Ono San Pietro, la «vendetta disumana» di Iacovone
Una vendetta disumana per infliggere alla moglie l’ultima definitiva sofferenza. Ma soprattutto nessuna reale intenzione di suicidarsi, perché questo gli avrebbe impedito di completare la sua vendetta che prevedeva appunto di guardare lo strazio indicibile provocato alla moglie.
Si legge questo nelle motivazioni, depositate nelle scorse ore, della sentenza nei confronti di Pasquale Iacovone, l’uomo, condannato all'ergastolo, che il 16 luglio 2013 a Ono San Pietro uccise i suoi due figli Andrea e Davide di 9 e 12 anni, morti carbonizzati nell’appartamento dove si trovavano con il padre, separato dalla moglie Erica Patti.
«L’imputato - scrive il presidente della Corte Enrico Fischetti- spinto da rancore ed odio inaudito verso la moglie aveva deliberato di imporre un’ultima definitiva sofferenza. Uccidere i figli ed assaporare il gusto tremendo di vederla soffrire in modo indescrivibile di fronte corpi carbonizzati».
Per la Corte d’Assise d’Appello Iacovone, rimasto ustionato nel rogo che volontariamente appiccò in casa, simulò il tentativo suicidio.
«Questa vendetta disumana - si legge nelle 110 pagine di motivazione della sentenza di condanna all'ergastolo - non poteva comprendere un’attività suicidiaria perché l’imputato per assaporarla doveva vedere la donna in faccia per godere della sua sofferenza.
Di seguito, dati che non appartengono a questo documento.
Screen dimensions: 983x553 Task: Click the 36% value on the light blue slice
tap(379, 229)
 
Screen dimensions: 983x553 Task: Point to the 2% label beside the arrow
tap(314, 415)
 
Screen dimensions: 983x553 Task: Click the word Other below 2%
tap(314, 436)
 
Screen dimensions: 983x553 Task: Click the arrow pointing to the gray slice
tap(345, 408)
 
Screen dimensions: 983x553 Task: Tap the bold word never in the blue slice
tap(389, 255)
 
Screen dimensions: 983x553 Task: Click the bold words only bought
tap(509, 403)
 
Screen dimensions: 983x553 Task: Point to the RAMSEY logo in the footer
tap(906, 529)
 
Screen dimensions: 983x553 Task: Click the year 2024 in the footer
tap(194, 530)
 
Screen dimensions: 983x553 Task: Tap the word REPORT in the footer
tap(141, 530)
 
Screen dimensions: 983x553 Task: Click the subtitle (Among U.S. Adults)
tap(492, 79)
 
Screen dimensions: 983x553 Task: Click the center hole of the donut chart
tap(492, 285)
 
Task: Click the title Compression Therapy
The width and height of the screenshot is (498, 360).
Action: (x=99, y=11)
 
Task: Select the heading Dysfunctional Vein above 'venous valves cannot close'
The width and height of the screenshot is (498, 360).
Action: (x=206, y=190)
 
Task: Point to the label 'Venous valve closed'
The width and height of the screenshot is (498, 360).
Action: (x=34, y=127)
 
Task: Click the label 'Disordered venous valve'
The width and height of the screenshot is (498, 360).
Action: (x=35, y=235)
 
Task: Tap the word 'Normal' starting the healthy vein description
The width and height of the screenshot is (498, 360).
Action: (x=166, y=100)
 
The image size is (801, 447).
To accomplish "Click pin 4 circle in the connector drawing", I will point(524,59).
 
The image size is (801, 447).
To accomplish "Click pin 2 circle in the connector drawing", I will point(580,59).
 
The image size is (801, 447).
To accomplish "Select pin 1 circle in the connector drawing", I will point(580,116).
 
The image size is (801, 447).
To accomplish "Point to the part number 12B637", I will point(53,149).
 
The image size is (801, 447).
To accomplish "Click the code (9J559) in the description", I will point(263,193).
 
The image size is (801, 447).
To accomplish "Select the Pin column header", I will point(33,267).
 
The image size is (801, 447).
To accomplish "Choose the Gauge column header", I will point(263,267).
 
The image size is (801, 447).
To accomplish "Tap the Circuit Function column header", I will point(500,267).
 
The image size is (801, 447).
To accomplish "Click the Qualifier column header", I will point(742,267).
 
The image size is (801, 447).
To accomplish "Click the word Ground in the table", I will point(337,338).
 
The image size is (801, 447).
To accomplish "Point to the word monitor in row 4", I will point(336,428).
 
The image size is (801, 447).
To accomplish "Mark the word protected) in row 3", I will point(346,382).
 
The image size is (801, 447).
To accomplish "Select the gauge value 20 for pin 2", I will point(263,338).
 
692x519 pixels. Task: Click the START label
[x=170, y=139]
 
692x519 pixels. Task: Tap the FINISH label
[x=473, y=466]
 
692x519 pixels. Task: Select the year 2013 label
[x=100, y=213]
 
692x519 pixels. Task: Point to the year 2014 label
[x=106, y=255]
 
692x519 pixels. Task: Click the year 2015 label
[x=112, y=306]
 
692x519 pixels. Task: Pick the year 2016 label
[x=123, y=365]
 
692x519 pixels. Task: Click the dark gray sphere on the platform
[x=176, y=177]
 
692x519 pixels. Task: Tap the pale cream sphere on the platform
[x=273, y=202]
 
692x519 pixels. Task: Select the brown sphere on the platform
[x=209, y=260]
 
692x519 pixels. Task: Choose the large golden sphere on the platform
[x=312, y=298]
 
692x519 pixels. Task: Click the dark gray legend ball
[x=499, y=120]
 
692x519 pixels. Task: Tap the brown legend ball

Tale comportamento ha tenuto anche nel corso dell’udienza di appello, dopo un vano tentativo di sottrarsi lucidamente al giudizio, guardando la moglie ancora una volta piegata nella sua disperazione senza rimedio».
La Corte ha poi ripercorso la mattina del duplice omicidio: «Agevolato dal sonno dei due figli Iacovone li ha barbaramente soffocati e poi è iniziata una lunga opera di spandimento della benzina per procurare l'incendio». Per i giudici «non si è trattato quindi di un momento di esaperazione improvviso, ma di una lucida e consapevole azione finalizzata a mascherare ciò che era successo».